I am so very sorry, what a beautiful boy! Such a tragic loss


----------



## Zoeys mom (Jan 23, 2010)

How terrible I am very sorry you lost your friend like this


----------



## Lilie (Feb 3, 2010)

I am so very sorry for your tragic loss. Sending special thoughts your way.


----------



## LaRen616 (Mar 4, 2010)

I am so sorry to hear about your loss


----------



## bianca (Mar 28, 2010)

Oh no how could anyone do that? I am so very sorry for your loss  My thoughts are with you :hugs: Run free dear Zeus


----------



## Rerun (Feb 27, 2006)

I am so sorry.


----------



## clearcreekranch (Mar 18, 2010)

So sorry for your loss.


----------



## poohbearsdad (Mar 24, 2008)

So sorry to hear about Zeus. He looks like he was such a beautiful boy. We will be keeping you and your family on our prayers.


----------



## DharmasMom (Jul 4, 2010)

I am so sorry for your loss. He was a beautiful boy. Sending good thoughts your way.


----------



## liv (Sep 1, 2010)

I am so sorry that you lost your boy. He was such a good looking guy. My thoughts and prayers are with you!


----------

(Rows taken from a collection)

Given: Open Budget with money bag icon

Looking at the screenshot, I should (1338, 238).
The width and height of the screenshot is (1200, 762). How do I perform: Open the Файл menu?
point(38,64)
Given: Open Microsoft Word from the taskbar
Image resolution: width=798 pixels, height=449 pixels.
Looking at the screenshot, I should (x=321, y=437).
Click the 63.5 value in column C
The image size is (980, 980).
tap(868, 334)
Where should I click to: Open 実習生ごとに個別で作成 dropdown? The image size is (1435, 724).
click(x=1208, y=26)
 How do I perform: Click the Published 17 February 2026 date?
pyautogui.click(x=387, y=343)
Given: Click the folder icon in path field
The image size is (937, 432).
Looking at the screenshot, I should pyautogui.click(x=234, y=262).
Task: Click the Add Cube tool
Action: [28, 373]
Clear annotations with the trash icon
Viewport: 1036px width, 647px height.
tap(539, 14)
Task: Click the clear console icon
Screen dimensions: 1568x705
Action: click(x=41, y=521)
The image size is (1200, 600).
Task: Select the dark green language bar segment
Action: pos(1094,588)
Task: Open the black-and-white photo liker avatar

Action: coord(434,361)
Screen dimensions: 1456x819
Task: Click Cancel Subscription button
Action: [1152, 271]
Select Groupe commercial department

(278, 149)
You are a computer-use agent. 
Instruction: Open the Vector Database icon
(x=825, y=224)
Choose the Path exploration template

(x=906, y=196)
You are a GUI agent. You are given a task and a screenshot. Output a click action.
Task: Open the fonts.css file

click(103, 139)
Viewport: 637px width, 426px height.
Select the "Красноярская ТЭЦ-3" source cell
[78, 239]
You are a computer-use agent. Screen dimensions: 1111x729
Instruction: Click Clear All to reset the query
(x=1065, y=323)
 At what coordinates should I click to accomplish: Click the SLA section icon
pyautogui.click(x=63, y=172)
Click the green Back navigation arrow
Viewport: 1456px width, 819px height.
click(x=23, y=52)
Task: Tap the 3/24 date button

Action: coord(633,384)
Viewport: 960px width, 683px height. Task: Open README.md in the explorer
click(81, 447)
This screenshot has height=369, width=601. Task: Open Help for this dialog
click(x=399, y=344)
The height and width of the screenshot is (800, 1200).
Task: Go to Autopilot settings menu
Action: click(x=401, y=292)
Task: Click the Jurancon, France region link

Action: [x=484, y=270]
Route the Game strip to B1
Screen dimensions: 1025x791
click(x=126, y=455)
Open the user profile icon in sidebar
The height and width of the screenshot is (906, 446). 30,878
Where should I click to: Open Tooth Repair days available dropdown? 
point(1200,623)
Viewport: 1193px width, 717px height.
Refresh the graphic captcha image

_What is asked:_
1. Answer these from the condolence thread:
(a) What name does bianca use for the dog?
(b) What date appears beside the name Rerun?
(c) Which poster writes "He was such a good looking guy"?
2. From the condolence thread, extract the passage from "## poohbearsdad (Mar" up to and including "(Jul 4, 2010)".
3. Translate this sentence from the condolence thread into Spanish: "We will be keeping you and your family on our prayers."
Please rely on the condolence thread alone.

_Full solutions:_
1.
(a) Zeus
(b) Feb 27, 2006
(c) liv

2.
## poohbearsdad (Mar 24, 2008)

So sorry to hear about Zeus. He looks like he was such a beautiful boy. We will be keeping you and your family on our prayers.


----------



## DharmasMom (Jul 4, 2010)

3. Te tendremos a ti y a tu familia en nuestras oraciones.